In January 1985, a building at 54 Eldridge Street burned down, killing two tenants and leaving a further 125 homeless. The fire was caused by wiring and the landlord had previously shut off heat and hot water, leaving residents to use electric heaters. The American Red Cross asked AAFE's executive director at the time, Doris Koo, to provide translation for victims. Koo resolved to shift the organization's focus to building housing. AAFE worked to create Equality Houses with Enterprise Community Partners, two low-income tenements, for a total of 59 units. Thirty percent of units were reserved for homeless people. The project was successful and AAFE continued similar efforts through the 1990s. They were involved in developing "several hundred affordable units in rehabilitated buildings in Chinatown and the Lower East Side". AAFE was involved in the construction of several new buildings. In those decades, the organization grew, spinning off two corporations and becoming a prominent landlord and advocate, a shift for which it attracted criticism. In 1997, the organization reported 3,000 "dues paying members".

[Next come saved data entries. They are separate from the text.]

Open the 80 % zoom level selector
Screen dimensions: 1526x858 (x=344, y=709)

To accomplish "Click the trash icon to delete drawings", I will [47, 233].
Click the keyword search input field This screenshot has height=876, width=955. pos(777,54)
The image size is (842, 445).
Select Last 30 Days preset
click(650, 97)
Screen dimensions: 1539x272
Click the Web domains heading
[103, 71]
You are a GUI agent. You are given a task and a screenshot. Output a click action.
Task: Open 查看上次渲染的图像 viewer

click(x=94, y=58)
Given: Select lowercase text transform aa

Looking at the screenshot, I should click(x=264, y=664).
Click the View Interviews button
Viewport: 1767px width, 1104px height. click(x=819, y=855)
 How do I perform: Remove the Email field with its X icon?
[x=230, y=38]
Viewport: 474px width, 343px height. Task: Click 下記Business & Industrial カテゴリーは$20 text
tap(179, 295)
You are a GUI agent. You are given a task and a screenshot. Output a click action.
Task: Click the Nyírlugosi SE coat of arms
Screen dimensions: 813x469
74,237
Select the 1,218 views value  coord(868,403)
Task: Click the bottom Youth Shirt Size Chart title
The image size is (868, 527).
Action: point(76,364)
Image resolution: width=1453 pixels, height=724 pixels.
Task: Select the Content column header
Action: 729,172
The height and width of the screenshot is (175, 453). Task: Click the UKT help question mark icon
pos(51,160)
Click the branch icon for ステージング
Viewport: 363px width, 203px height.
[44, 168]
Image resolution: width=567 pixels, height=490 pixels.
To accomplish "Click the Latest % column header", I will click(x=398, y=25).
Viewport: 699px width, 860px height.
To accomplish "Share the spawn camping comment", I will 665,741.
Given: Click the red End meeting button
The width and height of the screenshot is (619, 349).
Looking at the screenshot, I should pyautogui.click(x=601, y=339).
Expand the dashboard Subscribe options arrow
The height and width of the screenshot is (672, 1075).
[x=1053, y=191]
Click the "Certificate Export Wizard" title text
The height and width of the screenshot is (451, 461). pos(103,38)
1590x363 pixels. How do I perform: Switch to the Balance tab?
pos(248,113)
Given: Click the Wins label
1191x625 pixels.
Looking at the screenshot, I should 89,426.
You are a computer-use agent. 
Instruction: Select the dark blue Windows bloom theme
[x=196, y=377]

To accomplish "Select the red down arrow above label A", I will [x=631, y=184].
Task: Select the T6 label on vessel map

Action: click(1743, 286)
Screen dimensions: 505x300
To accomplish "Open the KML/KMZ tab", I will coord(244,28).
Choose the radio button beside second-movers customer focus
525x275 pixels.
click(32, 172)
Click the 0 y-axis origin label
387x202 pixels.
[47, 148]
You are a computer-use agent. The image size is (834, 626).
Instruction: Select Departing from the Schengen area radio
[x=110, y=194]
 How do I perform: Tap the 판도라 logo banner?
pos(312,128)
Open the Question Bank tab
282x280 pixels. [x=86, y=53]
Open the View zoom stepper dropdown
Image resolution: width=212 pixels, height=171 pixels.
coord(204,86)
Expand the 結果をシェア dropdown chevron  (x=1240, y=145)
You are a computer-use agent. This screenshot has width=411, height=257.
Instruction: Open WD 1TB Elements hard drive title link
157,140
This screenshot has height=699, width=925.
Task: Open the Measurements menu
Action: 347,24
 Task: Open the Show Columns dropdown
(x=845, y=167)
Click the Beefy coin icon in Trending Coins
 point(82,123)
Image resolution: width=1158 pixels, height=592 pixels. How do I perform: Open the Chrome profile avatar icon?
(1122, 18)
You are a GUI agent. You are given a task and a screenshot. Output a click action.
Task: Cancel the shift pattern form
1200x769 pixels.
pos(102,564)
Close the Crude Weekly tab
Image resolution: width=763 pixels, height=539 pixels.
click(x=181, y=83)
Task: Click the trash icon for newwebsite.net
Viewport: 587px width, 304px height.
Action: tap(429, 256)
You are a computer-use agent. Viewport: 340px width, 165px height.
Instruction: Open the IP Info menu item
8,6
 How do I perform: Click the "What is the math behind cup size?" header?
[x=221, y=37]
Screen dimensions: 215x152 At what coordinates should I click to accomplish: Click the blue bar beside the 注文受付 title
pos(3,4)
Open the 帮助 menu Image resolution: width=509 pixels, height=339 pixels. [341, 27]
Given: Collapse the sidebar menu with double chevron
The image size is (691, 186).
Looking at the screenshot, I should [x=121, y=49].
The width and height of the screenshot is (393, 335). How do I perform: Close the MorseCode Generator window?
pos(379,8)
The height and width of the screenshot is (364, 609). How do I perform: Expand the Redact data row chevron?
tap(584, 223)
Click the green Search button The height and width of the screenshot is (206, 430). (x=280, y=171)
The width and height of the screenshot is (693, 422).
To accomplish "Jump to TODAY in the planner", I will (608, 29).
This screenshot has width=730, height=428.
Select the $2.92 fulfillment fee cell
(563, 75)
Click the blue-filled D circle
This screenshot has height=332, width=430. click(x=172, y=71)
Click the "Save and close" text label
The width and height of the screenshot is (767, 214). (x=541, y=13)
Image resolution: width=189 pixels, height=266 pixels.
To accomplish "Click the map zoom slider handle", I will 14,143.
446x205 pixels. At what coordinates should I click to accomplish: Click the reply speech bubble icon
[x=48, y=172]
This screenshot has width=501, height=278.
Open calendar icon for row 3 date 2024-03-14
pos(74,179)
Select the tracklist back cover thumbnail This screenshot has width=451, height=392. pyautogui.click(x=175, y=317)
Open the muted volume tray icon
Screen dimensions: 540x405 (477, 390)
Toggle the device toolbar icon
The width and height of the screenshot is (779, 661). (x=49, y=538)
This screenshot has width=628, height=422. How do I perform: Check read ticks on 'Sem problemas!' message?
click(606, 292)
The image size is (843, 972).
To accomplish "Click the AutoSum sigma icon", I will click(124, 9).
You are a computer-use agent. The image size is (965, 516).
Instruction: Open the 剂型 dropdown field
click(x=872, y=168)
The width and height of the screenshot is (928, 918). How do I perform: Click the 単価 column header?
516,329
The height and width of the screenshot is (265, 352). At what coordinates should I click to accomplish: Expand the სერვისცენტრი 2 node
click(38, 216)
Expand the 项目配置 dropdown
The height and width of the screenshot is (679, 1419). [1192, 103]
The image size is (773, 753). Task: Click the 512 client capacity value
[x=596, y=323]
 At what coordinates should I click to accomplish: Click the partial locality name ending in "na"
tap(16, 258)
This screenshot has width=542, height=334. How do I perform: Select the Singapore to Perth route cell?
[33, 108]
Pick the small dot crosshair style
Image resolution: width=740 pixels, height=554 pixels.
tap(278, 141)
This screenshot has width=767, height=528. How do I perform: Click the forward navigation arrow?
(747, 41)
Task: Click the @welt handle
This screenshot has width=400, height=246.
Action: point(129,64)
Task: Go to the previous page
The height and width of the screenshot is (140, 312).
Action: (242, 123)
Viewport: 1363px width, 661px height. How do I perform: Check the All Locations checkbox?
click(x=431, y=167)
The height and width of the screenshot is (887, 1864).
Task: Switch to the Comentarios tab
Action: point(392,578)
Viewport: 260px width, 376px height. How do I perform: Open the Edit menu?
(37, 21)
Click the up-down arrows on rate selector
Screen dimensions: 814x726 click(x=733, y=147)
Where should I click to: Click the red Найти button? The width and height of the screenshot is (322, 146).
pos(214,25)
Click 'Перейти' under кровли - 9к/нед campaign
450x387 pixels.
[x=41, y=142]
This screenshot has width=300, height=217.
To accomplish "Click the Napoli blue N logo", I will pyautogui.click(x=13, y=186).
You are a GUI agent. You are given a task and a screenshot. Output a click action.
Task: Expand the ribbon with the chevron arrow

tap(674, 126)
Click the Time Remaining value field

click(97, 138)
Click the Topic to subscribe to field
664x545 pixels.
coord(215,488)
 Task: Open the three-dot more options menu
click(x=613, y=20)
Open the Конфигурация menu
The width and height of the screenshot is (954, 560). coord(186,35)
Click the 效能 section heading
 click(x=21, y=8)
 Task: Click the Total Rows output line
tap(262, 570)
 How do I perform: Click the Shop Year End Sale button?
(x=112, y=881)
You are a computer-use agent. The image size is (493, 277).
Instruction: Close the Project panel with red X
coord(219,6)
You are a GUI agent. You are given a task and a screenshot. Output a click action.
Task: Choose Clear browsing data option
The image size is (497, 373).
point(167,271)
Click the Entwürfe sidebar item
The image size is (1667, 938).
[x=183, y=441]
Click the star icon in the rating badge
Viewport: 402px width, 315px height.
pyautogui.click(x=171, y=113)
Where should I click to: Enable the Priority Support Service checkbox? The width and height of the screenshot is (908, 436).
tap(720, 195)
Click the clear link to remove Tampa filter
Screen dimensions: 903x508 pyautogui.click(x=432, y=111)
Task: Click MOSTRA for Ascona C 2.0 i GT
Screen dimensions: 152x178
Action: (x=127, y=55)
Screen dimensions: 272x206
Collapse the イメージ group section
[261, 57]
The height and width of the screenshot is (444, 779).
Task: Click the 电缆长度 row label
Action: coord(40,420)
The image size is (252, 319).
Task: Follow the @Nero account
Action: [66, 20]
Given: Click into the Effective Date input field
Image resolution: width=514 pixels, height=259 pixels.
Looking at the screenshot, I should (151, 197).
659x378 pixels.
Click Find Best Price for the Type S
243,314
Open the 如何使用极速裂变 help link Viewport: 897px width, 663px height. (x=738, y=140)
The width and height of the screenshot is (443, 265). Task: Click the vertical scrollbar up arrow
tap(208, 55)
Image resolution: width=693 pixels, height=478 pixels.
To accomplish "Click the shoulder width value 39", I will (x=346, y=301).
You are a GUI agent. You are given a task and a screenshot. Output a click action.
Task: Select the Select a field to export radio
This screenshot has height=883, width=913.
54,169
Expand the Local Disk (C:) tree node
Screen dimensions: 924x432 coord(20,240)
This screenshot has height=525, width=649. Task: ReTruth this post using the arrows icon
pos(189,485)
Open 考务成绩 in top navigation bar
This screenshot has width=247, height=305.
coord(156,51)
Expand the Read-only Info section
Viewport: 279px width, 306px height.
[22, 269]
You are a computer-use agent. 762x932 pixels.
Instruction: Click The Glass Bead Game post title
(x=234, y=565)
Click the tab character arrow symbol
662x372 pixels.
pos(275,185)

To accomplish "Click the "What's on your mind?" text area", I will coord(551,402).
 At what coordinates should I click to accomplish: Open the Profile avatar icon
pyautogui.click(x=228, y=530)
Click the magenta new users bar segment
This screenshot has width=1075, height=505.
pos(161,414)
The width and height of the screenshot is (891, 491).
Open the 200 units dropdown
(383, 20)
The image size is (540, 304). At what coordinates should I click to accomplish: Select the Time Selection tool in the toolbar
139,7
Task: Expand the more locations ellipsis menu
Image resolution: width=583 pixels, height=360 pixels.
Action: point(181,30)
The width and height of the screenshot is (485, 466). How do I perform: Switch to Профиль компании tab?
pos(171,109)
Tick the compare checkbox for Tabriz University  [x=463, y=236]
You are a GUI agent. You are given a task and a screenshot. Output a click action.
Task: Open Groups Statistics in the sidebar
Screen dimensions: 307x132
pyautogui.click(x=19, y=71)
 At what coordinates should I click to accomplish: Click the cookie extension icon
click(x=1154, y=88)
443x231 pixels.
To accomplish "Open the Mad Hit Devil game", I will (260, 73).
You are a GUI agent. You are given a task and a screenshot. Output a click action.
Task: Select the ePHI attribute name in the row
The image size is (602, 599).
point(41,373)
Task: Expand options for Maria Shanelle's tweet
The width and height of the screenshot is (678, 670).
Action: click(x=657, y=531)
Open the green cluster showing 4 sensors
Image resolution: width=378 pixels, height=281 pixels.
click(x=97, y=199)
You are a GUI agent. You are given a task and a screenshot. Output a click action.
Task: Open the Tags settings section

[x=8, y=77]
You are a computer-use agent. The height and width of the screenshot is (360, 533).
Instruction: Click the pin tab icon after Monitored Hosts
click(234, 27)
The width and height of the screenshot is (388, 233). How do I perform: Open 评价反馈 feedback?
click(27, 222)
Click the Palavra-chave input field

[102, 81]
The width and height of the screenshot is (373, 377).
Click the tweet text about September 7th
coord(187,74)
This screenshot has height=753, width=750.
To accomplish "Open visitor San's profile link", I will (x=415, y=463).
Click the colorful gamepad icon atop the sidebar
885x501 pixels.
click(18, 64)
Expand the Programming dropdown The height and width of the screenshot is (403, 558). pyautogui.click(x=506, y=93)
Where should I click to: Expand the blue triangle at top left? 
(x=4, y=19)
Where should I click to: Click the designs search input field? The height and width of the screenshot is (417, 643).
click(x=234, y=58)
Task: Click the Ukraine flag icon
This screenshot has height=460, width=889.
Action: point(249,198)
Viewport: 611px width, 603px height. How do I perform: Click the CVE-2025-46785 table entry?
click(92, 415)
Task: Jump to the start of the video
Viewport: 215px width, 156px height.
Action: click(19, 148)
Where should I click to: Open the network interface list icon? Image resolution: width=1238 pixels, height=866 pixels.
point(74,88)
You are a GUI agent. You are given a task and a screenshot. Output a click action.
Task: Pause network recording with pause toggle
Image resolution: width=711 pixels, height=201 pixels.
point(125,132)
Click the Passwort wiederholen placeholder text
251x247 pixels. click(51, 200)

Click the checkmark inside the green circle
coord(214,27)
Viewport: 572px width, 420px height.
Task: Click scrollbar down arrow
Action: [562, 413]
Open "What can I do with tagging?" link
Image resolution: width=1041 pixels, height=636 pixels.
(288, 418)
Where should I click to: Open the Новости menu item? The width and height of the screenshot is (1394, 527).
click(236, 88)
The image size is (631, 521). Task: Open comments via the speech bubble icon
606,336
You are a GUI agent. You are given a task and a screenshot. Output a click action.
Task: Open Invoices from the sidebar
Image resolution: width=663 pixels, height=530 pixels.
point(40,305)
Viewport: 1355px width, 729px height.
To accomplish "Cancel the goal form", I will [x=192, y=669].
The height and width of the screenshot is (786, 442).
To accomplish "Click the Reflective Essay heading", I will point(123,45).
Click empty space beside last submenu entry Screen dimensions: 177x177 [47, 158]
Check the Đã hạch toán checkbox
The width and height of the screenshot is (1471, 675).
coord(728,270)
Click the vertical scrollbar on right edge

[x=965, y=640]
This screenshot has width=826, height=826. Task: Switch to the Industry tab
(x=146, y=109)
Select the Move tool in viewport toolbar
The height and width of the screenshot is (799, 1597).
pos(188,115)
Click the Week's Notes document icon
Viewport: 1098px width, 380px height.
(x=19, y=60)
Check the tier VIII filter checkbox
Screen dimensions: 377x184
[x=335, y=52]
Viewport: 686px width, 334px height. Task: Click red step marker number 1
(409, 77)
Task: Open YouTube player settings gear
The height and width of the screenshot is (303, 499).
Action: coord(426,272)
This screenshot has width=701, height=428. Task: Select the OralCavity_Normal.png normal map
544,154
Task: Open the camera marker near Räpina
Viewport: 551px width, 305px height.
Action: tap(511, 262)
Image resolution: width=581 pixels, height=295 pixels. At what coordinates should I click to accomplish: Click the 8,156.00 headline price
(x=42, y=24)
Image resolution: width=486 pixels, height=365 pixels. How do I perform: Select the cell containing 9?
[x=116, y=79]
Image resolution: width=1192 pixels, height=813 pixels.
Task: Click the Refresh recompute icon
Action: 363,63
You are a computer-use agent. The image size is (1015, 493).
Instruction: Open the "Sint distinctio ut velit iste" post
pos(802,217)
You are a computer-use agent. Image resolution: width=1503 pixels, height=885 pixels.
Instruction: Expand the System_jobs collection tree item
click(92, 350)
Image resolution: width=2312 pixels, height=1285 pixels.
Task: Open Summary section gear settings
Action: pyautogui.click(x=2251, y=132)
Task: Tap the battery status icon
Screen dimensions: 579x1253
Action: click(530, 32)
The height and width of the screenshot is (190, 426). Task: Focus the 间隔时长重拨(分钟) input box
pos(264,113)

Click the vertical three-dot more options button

The organization has since presented itself as "a cultural broker for new immigrants", helping them navigate the housing process in New York. In 2016, AAFE was described as "the largest developer of affordable housing in Lower Manhattan, having preserved or developed eighty-six buildings with more than seven hundred apartments since 1989".

In 2011, AAFE established the non-profit Hardesty Renaissance Economic Development Corporation (HREDC) to purchase the abandoned Hardesty Federal Complex in Kansas City, Missouri. The organization acquired the site at auction for and proposed converting it into a regional "food hub", though the project ultimately stalled and the site was sold to a developer in 2023 to become affordable housing.